### Goal of the exercise
Reproduce the data below line for line, with no changes.

### Data entries
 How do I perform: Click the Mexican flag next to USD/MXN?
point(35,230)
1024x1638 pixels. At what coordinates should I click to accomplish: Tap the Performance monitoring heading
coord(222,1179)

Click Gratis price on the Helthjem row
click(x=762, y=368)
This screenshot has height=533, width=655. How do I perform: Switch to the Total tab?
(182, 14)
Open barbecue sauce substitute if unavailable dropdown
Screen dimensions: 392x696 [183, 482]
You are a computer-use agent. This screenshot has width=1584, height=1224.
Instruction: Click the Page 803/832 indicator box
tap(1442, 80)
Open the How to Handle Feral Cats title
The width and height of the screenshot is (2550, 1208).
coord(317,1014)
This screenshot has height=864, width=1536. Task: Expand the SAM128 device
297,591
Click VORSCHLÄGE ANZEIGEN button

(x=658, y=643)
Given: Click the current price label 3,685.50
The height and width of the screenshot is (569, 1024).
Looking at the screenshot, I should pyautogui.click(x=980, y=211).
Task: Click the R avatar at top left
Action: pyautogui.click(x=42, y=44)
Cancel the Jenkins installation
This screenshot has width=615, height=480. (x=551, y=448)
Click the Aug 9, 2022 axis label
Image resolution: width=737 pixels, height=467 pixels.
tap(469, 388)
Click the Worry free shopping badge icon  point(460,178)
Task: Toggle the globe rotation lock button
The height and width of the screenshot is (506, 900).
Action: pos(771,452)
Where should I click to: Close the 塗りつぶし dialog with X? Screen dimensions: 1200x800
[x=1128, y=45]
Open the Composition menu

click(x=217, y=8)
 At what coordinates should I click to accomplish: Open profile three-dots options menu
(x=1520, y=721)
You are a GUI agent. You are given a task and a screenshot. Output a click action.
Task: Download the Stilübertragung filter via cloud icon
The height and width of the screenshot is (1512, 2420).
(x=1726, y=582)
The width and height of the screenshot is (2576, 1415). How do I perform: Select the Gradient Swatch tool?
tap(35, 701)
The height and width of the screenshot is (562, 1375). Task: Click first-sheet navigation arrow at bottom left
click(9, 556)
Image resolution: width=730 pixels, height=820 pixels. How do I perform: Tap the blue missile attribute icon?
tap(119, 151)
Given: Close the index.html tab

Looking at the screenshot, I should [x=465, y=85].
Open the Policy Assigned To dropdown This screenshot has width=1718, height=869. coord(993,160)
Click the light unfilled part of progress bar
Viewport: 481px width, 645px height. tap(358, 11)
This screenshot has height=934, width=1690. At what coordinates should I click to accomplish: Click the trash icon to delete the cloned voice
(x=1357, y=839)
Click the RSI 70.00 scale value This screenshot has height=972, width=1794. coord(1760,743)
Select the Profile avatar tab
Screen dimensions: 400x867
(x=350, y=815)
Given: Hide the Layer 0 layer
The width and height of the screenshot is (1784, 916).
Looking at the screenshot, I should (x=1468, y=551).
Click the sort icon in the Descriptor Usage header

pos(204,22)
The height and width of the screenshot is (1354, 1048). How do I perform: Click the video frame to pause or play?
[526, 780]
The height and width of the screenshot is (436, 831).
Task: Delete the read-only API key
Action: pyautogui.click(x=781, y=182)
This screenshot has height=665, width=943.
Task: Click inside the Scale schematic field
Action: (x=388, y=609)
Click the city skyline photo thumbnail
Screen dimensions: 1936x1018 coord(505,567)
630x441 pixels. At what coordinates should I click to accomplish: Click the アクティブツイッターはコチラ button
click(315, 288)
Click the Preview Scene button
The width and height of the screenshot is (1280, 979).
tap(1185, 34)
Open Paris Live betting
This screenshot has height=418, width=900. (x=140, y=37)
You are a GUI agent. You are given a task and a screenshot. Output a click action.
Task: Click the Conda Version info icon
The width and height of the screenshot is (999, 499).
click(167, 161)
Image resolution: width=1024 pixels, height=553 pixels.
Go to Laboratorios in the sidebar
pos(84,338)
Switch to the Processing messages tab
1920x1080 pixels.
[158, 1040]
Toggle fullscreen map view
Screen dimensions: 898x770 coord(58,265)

### Answer to the task
 How do I perform: Click the Mexican flag next to USD/MXN?
point(35,230)
1024x1638 pixels. At what coordinates should I click to accomplish: Tap the Performance monitoring heading
coord(222,1179)

Click Gratis price on the Helthjem row
click(x=762, y=368)
This screenshot has height=533, width=655. How do I perform: Switch to the Total tab?
(182, 14)
Open barbecue sauce substitute if unavailable dropdown
Screen dimensions: 392x696 [183, 482]
You are a computer-use agent. This screenshot has width=1584, height=1224.
Instruction: Click the Page 803/832 indicator box
tap(1442, 80)
Open the How to Handle Feral Cats title
The width and height of the screenshot is (2550, 1208).
coord(317,1014)
This screenshot has height=864, width=1536. Task: Expand the SAM128 device
297,591
Click VORSCHLÄGE ANZEIGEN button

(x=658, y=643)
Given: Click the current price label 3,685.50
The height and width of the screenshot is (569, 1024).
Looking at the screenshot, I should pyautogui.click(x=980, y=211).
Task: Click the R avatar at top left
Action: pyautogui.click(x=42, y=44)
Cancel the Jenkins installation
This screenshot has width=615, height=480. (x=551, y=448)
Click the Aug 9, 2022 axis label
Image resolution: width=737 pixels, height=467 pixels.
tap(469, 388)
Click the Worry free shopping badge icon  point(460,178)
Task: Toggle the globe rotation lock button
The height and width of the screenshot is (506, 900).
Action: pos(771,452)
Where should I click to: Close the 塗りつぶし dialog with X? Screen dimensions: 1200x800
[x=1128, y=45]
Open the Composition menu

click(x=217, y=8)
 At what coordinates should I click to accomplish: Open profile three-dots options menu
(x=1520, y=721)
You are a GUI agent. You are given a task and a screenshot. Output a click action.
Task: Download the Stilübertragung filter via cloud icon
The height and width of the screenshot is (1512, 2420).
(x=1726, y=582)
The width and height of the screenshot is (2576, 1415). How do I perform: Select the Gradient Swatch tool?
tap(35, 701)
The height and width of the screenshot is (562, 1375). Task: Click first-sheet navigation arrow at bottom left
click(9, 556)
Image resolution: width=730 pixels, height=820 pixels. How do I perform: Tap the blue missile attribute icon?
tap(119, 151)
Given: Close the index.html tab

Looking at the screenshot, I should [x=465, y=85].
Open the Policy Assigned To dropdown This screenshot has width=1718, height=869. coord(993,160)
Click the light unfilled part of progress bar
Viewport: 481px width, 645px height. tap(358, 11)
This screenshot has height=934, width=1690. At what coordinates should I click to accomplish: Click the trash icon to delete the cloned voice
(x=1357, y=839)
Click the RSI 70.00 scale value This screenshot has height=972, width=1794. coord(1760,743)
Select the Profile avatar tab
Screen dimensions: 400x867
(x=350, y=815)
Given: Hide the Layer 0 layer
The width and height of the screenshot is (1784, 916).
Looking at the screenshot, I should (x=1468, y=551).
Click the sort icon in the Descriptor Usage header

pos(204,22)
The height and width of the screenshot is (1354, 1048). How do I perform: Click the video frame to pause or play?
[526, 780]
The height and width of the screenshot is (436, 831).
Task: Delete the read-only API key
Action: pyautogui.click(x=781, y=182)
This screenshot has height=665, width=943.
Task: Click inside the Scale schematic field
Action: (x=388, y=609)
Click the city skyline photo thumbnail
Screen dimensions: 1936x1018 coord(505,567)
630x441 pixels. At what coordinates should I click to accomplish: Click the アクティブツイッターはコチラ button
click(315, 288)
Click the Preview Scene button
The width and height of the screenshot is (1280, 979).
tap(1185, 34)
Open Paris Live betting
This screenshot has height=418, width=900. (x=140, y=37)
You are a GUI agent. You are given a task and a screenshot. Output a click action.
Task: Click the Conda Version info icon
The width and height of the screenshot is (999, 499).
click(167, 161)
Image resolution: width=1024 pixels, height=553 pixels.
Go to Laboratorios in the sidebar
pos(84,338)
Switch to the Processing messages tab
1920x1080 pixels.
[158, 1040]
Toggle fullscreen map view
Screen dimensions: 898x770 coord(58,265)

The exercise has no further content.